Hätte ich doch ...: Von den Sterbenden lernen, was im Leben wirklich zählt
Taschenbuch: 208 Seiten
Verlag: mvg Verlag (9. November 2012)
Sprache: Deutsch
ISBN-10: 3868822801
ISBN-13: 978-3868822809
 
Rezension:
Wenn Menschen dem Tod nahe sind, reflektieren sie ihr Leben. Das, was sie erreicht und das, was sie verpasst haben. Das, was sie anders gemacht hätten, würden sie noch ein Mal die Möglichkeit dazu bekommen. Und hier liegt die Chance für diejenigen, die noch leben: Sie können aus den Versäumnissen lernen, sie können ihr eigenes Leben anders gestalten. Erfüllter leben, bewusster.

Das soll oder will dieses Buch dem Leser näher bringen – zumindest in der Theorie.
Die Praxis sieht leider anders aus.

Aber von vorne: Was habe ich von diesem Buch erwartet? Ich habe erwartet, dass es seinem Titel gerecht wird. Dass man etwas lernen kann von den Sterbenden. Dass man sie ein Stück weit begleitet und ihre Lebensgeschichte begreift. Damit etwas von ihnen bleibt.

Und genau das hat dieses Buch nicht. Die Geschichten der vorgestellten Personen sind nur Hintergrundrauschen für die Gedanken und Rückschlüsse der Autorin. Man lernt hauptsächlich das, was die Autorin einem beibringen möchte, nicht das, was die Sterbenden sehen.

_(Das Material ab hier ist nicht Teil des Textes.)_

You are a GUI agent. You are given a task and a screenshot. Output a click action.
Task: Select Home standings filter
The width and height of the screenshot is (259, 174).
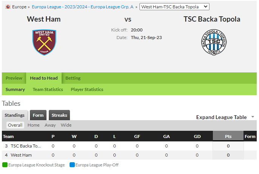34,125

Es fehlt die emotionale Nähe, etwas, um die Erfahrungen der Menschen wirklich greifbar zu machen.
Sicher darf man in der Tätigkeit, die die Autorin ausübt, nicht zu viel zu nahe an sich heran lassen, um sich selber zu schützen. Aber dennoch, wenn man Sterbende begleitet, muss man sich auch ein Stück weit auf sie und ihre Geschichte einlassen, denke ich.
Und diese Nähe fehlt meiner Meinung nach völlig.

Die Autorin beschreibt die Lebens- und Sterbensgeschichten der Menschen so distanziert, dass man, statt mitzufühlen und daraus eine persönliche Betroffenheit abzuleiten, die auch etwas zu ändern vermag, nur mehr ein unbeteiligter Zuschauer bleibt.

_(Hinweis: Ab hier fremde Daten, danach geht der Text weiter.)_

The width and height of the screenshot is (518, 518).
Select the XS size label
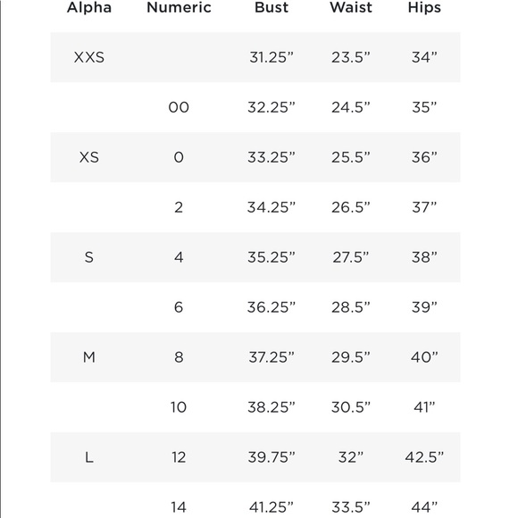pyautogui.click(x=89, y=157)
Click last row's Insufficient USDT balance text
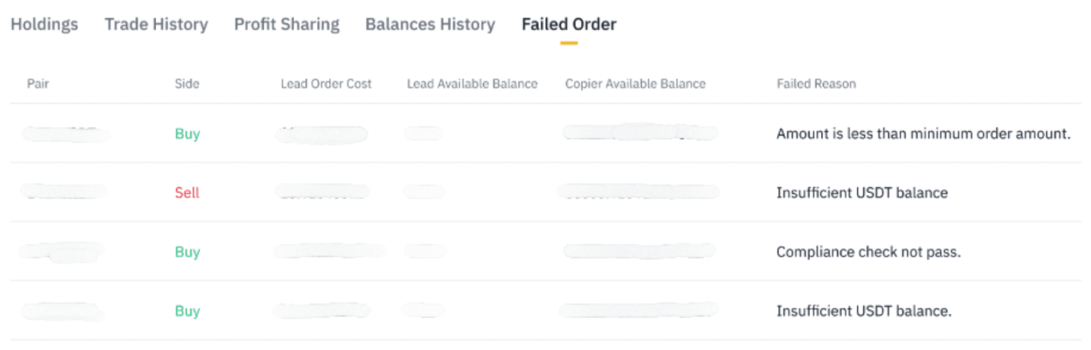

Der ganze Aufbau des Buches mit seinen Vor- und Nachbetrachtungen und „weisen Einschüben“ über das bewusste ERLEBEN wirkt mehr wie eine semiwissenschaftliche Arbeit, etwas, was wie ein Fachbuch wirken soll, ohne eines zu sein.

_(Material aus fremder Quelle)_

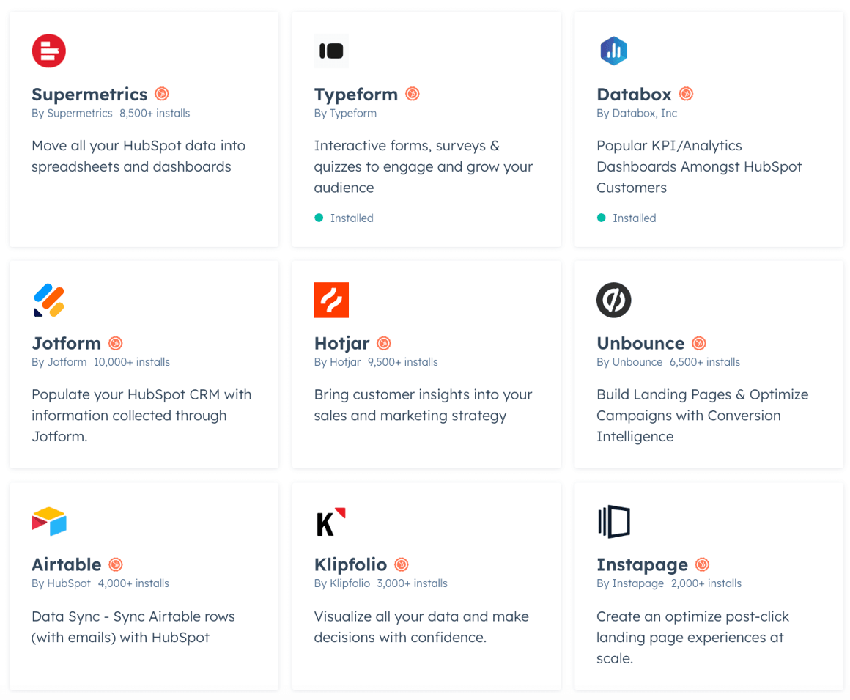Click the Klipfolio app logo

[331, 521]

Und so bleibt man trotz des tiefgründigen Themas seltsam unbeteiligt, die Erkenntnisse der Menschen bleiben abstrakt und wenig nachfühlbar, eben weil man die dahinter stehenden Emotionen kaum nachempfindet.
Die Quintessenz des Buches selbst bleibt davon selbstverständlich unberührt und wichtig, aber die Art und Weise, wie sie dem Leser näher gebracht wird, ist meiner Meinung nach zu distanziert und wird damit kaum aufrütteln können.